> _Brief_
Look through the records, and wherever the string "blue" turns up, copy out that line.

> _Recorded data_

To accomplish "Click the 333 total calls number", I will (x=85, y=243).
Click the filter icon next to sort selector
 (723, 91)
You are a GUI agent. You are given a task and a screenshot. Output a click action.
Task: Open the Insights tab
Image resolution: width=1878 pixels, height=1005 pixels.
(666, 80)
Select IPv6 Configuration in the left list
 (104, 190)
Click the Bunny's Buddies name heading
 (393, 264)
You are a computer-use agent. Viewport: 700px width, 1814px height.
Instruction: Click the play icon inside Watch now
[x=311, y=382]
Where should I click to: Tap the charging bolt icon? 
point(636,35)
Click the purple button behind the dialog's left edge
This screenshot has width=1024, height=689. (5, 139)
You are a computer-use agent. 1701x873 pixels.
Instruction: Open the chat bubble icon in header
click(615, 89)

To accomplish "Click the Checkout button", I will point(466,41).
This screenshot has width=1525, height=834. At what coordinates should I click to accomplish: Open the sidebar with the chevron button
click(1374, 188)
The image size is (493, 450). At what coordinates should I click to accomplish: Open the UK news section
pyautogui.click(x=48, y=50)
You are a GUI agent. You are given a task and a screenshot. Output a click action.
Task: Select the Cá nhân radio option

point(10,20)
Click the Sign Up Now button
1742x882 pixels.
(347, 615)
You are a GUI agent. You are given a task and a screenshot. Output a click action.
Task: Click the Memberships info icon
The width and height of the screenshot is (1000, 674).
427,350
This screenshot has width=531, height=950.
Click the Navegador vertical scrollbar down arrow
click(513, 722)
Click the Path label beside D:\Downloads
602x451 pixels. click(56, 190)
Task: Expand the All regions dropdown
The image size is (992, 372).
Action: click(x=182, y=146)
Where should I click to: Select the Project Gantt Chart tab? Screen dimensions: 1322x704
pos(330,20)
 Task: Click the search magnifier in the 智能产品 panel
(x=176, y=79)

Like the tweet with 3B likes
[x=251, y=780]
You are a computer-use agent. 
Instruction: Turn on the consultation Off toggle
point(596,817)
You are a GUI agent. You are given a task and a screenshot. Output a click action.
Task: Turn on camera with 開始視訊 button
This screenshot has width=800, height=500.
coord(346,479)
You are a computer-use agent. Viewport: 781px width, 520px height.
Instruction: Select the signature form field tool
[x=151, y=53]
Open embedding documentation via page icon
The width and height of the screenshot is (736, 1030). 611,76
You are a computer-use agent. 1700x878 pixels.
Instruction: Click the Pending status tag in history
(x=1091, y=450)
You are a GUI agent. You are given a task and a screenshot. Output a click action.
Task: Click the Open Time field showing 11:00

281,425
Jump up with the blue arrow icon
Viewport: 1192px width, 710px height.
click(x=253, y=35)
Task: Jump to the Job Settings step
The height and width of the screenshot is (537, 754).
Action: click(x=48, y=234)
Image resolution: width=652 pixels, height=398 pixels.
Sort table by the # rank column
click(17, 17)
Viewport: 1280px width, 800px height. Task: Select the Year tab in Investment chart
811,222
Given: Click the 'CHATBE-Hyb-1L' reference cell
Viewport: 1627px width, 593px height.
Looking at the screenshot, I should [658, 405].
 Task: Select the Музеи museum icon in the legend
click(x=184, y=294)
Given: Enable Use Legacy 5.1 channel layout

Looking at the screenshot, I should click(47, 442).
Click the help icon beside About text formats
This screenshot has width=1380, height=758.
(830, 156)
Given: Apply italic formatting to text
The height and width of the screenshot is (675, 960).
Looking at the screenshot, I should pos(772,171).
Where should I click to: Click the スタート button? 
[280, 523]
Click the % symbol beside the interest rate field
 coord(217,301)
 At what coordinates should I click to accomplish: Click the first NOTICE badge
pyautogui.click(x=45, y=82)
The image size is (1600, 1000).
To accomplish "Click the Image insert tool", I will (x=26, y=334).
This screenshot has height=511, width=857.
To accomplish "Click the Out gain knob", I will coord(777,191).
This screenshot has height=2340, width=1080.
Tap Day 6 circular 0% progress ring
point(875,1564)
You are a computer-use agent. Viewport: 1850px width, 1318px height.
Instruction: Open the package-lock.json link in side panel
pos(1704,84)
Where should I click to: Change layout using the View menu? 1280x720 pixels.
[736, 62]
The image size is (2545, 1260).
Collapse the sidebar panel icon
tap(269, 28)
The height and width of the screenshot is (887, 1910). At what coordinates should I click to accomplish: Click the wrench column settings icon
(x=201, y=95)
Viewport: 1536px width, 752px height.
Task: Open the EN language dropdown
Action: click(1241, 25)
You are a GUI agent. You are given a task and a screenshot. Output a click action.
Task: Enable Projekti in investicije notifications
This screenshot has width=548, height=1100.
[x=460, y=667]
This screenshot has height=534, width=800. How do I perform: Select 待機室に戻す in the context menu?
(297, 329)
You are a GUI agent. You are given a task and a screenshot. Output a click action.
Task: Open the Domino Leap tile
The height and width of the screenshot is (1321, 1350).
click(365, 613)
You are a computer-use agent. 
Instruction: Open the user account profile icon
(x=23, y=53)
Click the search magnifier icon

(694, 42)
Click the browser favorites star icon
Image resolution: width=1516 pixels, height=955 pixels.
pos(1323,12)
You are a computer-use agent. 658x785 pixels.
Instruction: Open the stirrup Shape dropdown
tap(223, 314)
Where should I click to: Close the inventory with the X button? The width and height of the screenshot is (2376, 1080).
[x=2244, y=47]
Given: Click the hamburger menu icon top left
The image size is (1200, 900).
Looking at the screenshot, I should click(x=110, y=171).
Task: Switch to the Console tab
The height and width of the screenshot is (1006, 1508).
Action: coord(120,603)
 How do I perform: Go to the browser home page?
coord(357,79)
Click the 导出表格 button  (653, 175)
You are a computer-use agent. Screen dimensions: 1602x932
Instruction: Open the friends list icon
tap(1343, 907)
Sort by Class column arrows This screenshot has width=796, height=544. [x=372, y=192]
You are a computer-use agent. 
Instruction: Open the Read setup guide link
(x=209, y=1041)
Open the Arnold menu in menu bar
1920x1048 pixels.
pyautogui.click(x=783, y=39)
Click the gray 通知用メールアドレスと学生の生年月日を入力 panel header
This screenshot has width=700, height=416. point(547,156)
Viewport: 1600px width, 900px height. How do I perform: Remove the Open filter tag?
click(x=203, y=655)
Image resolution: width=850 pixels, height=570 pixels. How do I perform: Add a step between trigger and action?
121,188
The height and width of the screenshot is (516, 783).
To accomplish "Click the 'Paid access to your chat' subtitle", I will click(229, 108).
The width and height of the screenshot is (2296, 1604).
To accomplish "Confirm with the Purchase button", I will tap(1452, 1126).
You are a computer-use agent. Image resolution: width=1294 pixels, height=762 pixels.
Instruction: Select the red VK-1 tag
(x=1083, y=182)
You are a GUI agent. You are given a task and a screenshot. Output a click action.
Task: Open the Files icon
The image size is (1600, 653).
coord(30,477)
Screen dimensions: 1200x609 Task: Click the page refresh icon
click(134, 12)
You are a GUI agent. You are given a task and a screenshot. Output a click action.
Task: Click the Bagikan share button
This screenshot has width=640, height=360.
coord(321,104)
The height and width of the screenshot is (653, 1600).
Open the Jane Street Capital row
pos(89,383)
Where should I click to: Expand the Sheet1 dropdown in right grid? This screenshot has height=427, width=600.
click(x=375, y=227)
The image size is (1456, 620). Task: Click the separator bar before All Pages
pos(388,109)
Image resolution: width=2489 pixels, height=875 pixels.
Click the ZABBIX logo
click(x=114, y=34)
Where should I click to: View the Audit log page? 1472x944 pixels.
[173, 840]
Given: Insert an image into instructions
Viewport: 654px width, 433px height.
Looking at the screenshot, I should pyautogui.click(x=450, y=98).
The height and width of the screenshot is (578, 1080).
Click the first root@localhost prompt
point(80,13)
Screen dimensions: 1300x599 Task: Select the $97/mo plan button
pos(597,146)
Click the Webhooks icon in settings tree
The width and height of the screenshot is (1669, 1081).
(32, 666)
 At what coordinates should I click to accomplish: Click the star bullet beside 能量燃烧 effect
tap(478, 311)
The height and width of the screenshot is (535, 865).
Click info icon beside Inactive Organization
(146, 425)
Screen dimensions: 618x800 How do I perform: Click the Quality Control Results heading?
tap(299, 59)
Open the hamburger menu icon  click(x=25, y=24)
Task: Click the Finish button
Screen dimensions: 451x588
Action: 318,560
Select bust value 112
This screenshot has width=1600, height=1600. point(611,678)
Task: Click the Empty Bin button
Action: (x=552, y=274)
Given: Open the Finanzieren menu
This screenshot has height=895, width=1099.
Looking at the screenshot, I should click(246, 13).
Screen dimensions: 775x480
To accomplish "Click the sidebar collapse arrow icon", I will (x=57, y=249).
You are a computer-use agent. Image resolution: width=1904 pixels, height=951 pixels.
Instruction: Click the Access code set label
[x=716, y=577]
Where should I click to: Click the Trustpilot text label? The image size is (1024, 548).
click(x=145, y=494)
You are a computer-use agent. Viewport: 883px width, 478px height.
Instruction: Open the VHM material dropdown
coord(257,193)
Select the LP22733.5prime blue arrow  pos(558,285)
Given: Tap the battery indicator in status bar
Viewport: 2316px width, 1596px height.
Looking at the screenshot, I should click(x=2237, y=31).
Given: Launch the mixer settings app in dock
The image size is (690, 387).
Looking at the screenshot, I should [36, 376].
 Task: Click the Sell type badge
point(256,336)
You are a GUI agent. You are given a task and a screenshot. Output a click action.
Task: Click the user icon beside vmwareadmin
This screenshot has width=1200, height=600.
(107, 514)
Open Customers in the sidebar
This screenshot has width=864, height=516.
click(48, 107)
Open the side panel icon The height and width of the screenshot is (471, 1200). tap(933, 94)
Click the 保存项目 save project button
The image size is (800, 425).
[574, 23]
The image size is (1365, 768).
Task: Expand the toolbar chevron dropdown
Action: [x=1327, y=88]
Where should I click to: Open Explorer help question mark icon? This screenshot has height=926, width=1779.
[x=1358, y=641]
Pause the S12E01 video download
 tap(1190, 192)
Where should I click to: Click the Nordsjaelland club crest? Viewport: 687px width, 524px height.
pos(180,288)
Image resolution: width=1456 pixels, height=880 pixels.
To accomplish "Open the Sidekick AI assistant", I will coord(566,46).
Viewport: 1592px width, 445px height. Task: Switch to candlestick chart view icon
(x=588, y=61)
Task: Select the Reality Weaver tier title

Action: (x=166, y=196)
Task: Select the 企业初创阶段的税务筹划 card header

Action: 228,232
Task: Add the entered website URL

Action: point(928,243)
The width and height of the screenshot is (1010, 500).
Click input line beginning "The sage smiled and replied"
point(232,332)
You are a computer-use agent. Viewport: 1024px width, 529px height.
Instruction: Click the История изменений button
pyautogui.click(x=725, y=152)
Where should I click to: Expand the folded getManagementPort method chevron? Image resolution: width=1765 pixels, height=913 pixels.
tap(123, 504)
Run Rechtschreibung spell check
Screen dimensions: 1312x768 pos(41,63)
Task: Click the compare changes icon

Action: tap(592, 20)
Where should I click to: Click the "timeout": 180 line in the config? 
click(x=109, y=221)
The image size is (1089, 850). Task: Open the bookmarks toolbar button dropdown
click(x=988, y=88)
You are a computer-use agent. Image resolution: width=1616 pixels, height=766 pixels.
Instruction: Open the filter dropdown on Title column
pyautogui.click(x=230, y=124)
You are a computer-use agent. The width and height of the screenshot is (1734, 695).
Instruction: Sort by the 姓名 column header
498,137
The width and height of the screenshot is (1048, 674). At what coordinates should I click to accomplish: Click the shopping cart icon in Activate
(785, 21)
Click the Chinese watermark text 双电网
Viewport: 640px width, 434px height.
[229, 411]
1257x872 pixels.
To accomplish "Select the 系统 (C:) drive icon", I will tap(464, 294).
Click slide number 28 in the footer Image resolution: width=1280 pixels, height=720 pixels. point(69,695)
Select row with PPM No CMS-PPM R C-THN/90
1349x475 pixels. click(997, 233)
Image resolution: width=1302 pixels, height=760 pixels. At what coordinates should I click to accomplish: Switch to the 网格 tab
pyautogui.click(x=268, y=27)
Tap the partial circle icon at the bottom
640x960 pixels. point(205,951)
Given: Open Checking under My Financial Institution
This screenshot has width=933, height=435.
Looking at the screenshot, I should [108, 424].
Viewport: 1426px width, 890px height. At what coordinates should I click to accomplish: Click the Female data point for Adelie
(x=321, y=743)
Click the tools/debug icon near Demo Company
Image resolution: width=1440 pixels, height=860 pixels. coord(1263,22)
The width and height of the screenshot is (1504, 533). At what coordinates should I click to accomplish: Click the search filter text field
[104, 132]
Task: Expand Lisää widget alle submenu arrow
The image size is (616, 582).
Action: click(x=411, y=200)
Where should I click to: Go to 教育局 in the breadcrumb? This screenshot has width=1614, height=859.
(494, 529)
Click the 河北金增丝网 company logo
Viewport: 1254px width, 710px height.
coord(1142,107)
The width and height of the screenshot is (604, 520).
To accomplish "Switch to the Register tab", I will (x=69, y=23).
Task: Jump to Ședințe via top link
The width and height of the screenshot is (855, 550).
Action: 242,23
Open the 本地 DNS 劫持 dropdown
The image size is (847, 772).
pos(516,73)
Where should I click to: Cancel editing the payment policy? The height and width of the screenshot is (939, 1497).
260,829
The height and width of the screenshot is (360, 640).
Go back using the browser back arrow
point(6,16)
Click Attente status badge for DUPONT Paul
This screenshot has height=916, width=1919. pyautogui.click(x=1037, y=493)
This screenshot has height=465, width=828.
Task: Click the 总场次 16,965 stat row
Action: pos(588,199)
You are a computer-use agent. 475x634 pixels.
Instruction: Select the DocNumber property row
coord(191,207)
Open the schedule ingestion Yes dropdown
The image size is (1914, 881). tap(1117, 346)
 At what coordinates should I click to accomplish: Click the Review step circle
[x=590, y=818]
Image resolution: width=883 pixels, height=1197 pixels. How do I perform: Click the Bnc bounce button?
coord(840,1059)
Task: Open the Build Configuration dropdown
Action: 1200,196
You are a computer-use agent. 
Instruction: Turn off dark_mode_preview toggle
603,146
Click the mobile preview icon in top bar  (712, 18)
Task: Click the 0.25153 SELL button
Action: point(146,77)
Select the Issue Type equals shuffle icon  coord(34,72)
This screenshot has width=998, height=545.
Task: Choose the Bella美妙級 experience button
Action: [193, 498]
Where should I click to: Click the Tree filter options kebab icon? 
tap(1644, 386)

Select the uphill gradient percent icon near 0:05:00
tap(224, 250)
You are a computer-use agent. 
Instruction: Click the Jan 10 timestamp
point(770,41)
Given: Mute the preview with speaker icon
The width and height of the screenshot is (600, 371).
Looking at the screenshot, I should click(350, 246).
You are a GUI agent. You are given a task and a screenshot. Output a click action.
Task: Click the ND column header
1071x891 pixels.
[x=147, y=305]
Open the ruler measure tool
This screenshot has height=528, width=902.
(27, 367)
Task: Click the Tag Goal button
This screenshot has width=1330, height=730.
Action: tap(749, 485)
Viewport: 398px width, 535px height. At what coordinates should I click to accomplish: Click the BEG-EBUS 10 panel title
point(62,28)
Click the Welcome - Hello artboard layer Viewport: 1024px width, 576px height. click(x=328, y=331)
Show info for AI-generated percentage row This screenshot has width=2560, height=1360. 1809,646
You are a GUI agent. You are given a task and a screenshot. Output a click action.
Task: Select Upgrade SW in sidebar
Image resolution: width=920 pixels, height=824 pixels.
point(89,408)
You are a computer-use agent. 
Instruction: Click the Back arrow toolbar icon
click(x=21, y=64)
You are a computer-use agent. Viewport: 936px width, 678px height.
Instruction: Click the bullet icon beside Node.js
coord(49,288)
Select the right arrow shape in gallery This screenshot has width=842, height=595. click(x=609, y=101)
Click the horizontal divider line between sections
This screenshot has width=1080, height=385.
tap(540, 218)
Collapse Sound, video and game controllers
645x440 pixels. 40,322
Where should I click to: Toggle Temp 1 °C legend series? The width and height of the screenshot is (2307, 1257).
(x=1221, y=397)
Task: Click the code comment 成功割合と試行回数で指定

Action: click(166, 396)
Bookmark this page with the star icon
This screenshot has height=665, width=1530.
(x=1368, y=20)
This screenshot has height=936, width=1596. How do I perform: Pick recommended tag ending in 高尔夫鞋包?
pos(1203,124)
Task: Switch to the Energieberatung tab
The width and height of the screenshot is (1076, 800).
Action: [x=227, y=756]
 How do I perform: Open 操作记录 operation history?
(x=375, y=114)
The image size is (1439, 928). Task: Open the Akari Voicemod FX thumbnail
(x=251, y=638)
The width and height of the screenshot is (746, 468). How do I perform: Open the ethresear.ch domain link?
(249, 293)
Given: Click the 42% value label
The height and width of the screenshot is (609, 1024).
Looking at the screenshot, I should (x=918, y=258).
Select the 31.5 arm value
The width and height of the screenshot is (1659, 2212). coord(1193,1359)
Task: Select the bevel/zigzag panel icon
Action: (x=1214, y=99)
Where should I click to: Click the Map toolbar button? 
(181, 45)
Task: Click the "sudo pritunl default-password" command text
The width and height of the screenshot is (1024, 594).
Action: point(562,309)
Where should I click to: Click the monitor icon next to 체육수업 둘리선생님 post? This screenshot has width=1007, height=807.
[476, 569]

> _Written response_
Jump up with the blue arrow icon
Select the LP22733.5prime blue arrow  pos(558,285)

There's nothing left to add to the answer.